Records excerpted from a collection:
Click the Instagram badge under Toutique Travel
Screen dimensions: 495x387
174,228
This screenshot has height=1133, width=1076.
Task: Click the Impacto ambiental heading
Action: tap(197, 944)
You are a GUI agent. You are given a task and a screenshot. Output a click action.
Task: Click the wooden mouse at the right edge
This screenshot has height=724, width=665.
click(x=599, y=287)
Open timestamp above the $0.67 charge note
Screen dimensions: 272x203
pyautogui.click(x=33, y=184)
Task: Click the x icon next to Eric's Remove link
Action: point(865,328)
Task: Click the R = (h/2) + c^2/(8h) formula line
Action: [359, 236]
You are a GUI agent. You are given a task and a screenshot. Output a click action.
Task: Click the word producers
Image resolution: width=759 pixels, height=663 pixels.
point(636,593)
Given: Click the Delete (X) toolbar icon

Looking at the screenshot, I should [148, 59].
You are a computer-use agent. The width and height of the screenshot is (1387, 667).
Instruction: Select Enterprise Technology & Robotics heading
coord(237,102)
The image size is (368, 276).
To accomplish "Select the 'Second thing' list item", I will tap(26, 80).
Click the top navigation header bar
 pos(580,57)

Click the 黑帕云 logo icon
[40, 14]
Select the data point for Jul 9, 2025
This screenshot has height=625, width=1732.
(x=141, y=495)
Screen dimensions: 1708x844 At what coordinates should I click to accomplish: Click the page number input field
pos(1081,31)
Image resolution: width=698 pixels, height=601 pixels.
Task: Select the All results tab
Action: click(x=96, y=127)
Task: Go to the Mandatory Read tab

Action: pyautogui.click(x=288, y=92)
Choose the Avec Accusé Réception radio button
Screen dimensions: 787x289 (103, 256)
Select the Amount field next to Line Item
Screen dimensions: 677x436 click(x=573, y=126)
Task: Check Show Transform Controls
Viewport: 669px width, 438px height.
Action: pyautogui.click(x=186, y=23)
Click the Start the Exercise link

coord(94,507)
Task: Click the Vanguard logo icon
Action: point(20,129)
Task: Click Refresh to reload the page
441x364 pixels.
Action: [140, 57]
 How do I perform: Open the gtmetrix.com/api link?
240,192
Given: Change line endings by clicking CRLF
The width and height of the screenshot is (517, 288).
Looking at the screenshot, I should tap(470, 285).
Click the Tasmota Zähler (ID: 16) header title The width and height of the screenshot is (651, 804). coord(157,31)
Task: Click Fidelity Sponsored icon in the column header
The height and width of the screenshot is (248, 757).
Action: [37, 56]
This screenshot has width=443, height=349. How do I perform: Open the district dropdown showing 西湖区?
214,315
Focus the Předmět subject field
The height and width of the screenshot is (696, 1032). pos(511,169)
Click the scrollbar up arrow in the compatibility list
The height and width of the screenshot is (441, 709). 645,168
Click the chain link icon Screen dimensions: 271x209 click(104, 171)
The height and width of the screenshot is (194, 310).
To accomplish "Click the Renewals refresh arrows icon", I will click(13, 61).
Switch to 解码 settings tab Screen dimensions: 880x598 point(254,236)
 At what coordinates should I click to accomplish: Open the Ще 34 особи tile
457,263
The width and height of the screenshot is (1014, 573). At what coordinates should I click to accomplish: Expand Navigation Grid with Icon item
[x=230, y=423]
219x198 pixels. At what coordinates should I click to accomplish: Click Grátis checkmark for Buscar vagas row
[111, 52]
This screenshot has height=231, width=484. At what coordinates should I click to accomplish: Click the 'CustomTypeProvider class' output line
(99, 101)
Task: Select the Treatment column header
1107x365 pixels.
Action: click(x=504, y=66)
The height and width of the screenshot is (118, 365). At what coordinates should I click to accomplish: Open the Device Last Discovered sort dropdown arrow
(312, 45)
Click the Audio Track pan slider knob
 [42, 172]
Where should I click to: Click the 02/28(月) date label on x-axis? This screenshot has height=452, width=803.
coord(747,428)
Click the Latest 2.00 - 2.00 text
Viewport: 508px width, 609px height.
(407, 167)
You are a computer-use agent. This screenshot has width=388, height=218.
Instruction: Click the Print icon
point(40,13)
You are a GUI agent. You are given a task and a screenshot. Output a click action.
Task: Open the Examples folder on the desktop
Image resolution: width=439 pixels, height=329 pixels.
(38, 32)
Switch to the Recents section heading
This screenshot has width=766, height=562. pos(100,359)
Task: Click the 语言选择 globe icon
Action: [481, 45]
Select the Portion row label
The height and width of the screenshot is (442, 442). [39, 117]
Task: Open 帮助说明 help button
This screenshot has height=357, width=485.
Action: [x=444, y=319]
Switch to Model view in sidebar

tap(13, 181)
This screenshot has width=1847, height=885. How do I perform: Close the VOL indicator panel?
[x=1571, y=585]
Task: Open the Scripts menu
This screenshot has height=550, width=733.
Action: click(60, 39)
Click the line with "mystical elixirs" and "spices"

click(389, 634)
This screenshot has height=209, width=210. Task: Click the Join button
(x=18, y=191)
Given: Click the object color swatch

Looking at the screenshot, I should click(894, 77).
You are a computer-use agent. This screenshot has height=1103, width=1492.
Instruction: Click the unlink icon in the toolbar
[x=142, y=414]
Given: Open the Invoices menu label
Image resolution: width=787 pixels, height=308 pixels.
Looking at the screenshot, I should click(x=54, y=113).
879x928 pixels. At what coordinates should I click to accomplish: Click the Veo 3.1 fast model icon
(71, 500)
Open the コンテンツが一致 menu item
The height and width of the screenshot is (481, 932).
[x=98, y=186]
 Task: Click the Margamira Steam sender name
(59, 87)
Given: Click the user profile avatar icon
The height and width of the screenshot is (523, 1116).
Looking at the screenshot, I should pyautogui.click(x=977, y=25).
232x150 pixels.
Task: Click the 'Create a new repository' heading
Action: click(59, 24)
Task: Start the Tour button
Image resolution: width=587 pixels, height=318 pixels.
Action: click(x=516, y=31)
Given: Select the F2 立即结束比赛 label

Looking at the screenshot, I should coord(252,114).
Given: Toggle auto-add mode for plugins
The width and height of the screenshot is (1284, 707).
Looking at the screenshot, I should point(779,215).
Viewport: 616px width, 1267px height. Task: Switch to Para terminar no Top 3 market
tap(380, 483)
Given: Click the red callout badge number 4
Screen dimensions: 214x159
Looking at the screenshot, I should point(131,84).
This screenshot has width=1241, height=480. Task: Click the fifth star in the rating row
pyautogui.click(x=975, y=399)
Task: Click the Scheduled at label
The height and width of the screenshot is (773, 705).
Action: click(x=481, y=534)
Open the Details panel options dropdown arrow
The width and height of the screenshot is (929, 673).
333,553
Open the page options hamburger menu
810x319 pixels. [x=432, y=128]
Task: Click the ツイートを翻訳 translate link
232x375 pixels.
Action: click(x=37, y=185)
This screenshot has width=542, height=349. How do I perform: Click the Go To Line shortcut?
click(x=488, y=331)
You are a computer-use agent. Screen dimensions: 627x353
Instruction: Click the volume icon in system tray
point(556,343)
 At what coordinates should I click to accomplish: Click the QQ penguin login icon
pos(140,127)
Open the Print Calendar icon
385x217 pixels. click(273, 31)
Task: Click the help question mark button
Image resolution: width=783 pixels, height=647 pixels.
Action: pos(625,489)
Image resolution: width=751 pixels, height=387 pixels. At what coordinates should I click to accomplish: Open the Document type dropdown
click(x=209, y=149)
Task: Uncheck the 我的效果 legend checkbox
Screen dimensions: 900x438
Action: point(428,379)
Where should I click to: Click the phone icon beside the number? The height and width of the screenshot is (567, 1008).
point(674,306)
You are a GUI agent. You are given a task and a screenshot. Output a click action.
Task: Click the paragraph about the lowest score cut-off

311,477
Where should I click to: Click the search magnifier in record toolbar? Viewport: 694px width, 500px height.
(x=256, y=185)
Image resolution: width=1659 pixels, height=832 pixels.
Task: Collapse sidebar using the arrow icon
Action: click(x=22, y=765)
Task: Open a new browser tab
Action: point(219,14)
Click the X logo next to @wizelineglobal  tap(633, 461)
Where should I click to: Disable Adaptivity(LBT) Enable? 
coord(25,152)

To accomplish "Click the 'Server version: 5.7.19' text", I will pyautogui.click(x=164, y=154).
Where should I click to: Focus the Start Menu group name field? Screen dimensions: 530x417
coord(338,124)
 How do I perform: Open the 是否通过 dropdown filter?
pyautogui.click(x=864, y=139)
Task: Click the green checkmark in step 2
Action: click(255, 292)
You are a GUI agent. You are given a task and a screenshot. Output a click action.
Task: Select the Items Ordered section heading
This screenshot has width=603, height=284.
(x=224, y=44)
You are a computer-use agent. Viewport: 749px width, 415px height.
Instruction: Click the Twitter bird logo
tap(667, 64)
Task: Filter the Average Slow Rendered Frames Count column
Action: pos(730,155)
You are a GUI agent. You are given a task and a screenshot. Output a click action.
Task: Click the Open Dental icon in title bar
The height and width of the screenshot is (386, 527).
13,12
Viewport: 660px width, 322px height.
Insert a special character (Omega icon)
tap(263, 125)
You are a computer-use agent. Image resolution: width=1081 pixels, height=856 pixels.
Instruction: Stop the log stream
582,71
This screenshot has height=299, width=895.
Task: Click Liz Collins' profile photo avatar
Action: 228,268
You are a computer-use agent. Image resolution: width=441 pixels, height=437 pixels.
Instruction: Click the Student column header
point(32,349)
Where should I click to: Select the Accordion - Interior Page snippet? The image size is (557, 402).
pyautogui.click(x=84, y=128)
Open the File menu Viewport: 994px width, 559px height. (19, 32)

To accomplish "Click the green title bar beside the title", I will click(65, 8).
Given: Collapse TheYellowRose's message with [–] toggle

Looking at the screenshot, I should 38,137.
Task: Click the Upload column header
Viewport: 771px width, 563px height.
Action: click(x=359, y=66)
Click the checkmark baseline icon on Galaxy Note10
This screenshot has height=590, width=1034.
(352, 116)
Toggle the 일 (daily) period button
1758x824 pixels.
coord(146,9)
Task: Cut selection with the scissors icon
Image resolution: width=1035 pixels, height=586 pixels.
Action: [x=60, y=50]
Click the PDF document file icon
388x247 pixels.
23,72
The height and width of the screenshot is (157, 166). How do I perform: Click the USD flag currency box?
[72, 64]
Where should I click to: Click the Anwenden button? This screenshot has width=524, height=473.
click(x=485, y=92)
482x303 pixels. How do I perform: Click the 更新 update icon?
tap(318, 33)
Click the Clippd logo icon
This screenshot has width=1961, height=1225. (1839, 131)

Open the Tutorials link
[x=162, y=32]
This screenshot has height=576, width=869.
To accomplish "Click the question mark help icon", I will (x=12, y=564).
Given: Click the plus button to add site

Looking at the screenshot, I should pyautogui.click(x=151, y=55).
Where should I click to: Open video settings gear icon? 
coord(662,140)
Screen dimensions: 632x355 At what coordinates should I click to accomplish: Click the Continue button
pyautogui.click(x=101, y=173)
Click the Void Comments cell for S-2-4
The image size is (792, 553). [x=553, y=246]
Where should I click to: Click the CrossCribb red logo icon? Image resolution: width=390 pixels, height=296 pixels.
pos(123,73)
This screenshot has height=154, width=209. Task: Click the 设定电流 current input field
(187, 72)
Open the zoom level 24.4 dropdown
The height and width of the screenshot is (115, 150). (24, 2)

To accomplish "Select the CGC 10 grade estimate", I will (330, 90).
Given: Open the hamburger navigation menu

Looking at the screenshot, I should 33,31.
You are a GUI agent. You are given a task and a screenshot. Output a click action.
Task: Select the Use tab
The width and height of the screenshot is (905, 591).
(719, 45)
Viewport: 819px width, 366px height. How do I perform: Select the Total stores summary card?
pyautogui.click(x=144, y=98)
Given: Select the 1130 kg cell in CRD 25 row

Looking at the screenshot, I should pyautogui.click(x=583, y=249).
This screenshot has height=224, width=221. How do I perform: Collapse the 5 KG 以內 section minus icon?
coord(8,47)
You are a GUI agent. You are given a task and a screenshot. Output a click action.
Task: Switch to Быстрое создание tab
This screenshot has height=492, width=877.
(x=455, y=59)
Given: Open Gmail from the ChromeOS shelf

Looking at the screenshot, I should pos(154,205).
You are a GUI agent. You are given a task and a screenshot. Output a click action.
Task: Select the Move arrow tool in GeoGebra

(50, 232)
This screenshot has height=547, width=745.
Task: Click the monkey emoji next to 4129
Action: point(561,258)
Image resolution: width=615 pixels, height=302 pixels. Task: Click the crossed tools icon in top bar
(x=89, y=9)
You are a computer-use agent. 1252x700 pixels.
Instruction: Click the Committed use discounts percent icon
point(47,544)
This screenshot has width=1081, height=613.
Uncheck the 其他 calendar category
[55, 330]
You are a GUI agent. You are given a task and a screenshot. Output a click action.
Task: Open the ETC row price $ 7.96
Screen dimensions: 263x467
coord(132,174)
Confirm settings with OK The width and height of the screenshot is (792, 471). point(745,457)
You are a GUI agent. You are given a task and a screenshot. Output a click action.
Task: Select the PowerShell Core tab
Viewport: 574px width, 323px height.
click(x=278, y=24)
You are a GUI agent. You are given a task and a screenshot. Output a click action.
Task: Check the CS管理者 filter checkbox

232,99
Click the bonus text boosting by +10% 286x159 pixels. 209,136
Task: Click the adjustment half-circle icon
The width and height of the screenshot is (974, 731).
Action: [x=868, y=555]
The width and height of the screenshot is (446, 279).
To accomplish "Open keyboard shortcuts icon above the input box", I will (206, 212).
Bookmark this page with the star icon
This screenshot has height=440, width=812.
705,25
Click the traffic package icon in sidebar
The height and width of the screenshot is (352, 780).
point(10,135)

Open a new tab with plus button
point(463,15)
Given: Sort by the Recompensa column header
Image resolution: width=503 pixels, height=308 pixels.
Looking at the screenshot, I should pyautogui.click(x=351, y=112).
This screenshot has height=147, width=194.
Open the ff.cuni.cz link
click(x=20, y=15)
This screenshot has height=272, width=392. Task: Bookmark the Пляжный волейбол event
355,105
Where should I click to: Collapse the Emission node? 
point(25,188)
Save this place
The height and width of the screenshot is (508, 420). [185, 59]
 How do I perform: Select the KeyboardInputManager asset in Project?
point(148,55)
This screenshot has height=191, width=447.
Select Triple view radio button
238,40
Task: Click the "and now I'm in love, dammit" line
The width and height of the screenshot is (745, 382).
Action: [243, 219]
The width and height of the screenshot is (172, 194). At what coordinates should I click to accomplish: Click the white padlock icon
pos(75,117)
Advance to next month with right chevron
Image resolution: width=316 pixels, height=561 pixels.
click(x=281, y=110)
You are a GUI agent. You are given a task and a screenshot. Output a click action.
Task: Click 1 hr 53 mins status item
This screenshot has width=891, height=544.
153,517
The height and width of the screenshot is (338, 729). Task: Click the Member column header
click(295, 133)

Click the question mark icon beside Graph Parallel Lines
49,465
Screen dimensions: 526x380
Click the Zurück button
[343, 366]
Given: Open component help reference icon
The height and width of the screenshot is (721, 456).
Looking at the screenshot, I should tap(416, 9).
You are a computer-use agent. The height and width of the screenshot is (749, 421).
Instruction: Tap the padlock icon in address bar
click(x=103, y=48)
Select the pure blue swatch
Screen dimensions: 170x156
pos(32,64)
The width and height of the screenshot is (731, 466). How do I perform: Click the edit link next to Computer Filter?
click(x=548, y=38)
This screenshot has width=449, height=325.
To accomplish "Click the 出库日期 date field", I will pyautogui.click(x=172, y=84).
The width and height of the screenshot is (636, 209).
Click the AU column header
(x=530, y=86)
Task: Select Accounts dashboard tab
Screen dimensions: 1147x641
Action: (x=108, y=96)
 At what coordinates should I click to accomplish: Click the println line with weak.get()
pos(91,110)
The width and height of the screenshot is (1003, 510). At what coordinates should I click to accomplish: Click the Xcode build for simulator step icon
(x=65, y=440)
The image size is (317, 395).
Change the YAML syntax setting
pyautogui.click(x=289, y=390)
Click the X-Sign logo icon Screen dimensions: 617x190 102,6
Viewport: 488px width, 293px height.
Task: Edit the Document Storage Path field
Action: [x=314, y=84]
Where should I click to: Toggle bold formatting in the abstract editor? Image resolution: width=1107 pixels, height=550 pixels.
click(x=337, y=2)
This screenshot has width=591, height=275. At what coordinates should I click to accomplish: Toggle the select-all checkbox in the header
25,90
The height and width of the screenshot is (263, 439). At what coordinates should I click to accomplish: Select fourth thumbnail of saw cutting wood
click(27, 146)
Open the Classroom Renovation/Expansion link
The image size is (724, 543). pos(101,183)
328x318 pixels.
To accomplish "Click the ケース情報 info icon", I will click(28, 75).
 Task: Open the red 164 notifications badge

* Work request
Reproduce, exactly as they stand in the data above, the lines from the one that holds "Click the 黑帕云 logo icon" to the one that holds "Given: Change line endings by clicking CRLF", inclusive.

* Result of this exercise
Click the 黑帕云 logo icon
[40, 14]
Select the data point for Jul 9, 2025
This screenshot has height=625, width=1732.
(x=141, y=495)
Screen dimensions: 1708x844 At what coordinates should I click to accomplish: Click the page number input field
pos(1081,31)
Image resolution: width=698 pixels, height=601 pixels.
Task: Select the All results tab
Action: click(x=96, y=127)
Task: Go to the Mandatory Read tab

Action: pyautogui.click(x=288, y=92)
Choose the Avec Accusé Réception radio button
Screen dimensions: 787x289 (103, 256)
Select the Amount field next to Line Item
Screen dimensions: 677x436 click(x=573, y=126)
Task: Check Show Transform Controls
Viewport: 669px width, 438px height.
Action: pyautogui.click(x=186, y=23)
Click the Start the Exercise link

coord(94,507)
Task: Click the Vanguard logo icon
Action: point(20,129)
Task: Click Refresh to reload the page
441x364 pixels.
Action: [140, 57]
 How do I perform: Open the gtmetrix.com/api link?
240,192
Given: Change line endings by clicking CRLF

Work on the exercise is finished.